> [What you have to do]: All of the entries must be reproduced exactly, with no images carried over.
-- Available data follows --
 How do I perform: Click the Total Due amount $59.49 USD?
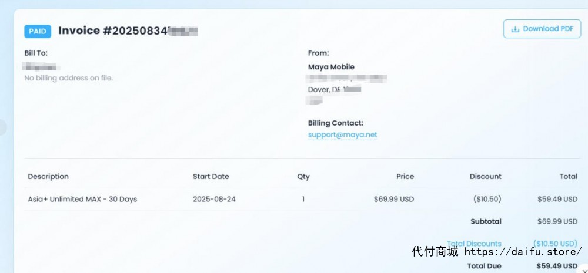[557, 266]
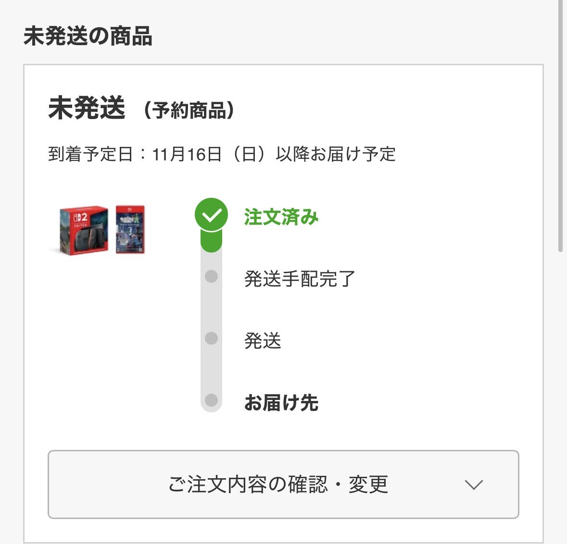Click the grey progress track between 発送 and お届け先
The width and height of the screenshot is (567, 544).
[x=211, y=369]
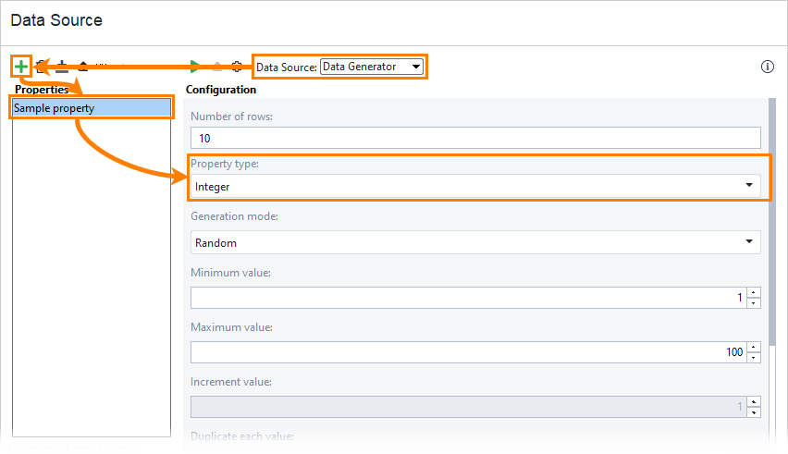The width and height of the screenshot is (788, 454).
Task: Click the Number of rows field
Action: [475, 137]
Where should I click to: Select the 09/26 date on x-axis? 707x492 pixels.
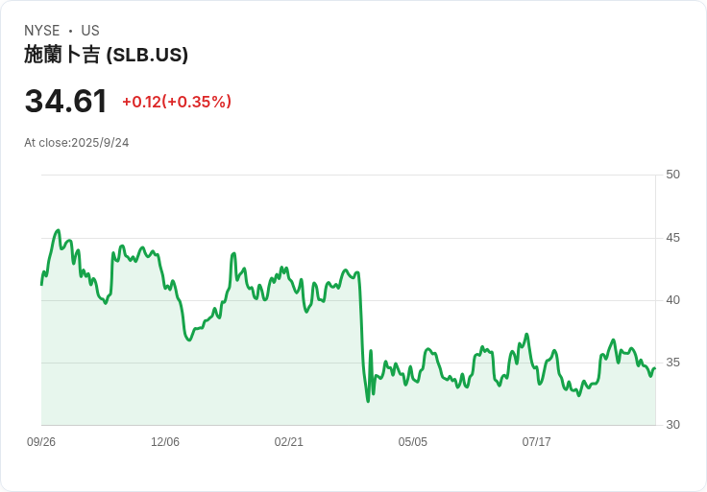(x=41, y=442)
-- Available data concluded --
> [Solution to this exercise]:
 How do I perform: Click the Total Due amount $59.49 USD?
[557, 266]
Click the grey progress track between 発送 and お届け先
The width and height of the screenshot is (567, 544).
[x=211, y=369]
The width and height of the screenshot is (788, 454).
Task: Click the Number of rows field
Action: [475, 137]
Where should I click to: Select the 09/26 date on x-axis? 707x492 pixels.
(x=41, y=442)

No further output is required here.